The idea, essentially, is that every smartphone produces tiny microscopic imaging flaws whenever a photo is taken. This effect, called photo-response non-uniformity (PRNU), can be used like digital fingerprints as a unique identifier of a particular device. While PRNU has been known about for some time — it’s frequently used to determine authorship in copyright cases — until now it was thought that the analysis of dozens of photos was necessary to come up with a match. The University at Buffalo researchers, on the other hand, demonstrated that this analysis can be done with just one photo. In tests involving 16,000 images from 30 different iPhones and 10 Samsung Galaxy Note devices, their positive identification rate was 99.5 percent.
One way that this technology could be used would involve ensuring that the correct user is using a smartphone by analyzing photos as a security measure. That might mean asking a user to snap a quick photo of a QR code for analysis. While it wouldn’t necessarily be a replacement for current biometrics, it could be a useful extra layer of security.

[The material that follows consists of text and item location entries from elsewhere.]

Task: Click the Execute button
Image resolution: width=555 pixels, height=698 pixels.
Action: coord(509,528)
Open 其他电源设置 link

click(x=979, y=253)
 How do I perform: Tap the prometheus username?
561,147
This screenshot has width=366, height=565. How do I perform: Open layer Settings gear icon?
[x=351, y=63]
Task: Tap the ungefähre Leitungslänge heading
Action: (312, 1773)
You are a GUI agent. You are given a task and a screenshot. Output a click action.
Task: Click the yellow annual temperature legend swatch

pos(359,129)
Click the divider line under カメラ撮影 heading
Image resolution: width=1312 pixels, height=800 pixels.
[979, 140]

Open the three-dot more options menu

“We hope our system can be put into practical use in the near future,” Ren continued. “There are a few issues before its mature real-world uses and performing large-scale experiments is one.” Ren said the team would next like to test their discovery using the dual camera system found on high-end smartphones. They also plan to investigate how support could be extended to cover other Internet of Things devices.
The research is due to be presented in February at the 2018 Network and Distributed Systems Security Conference in California.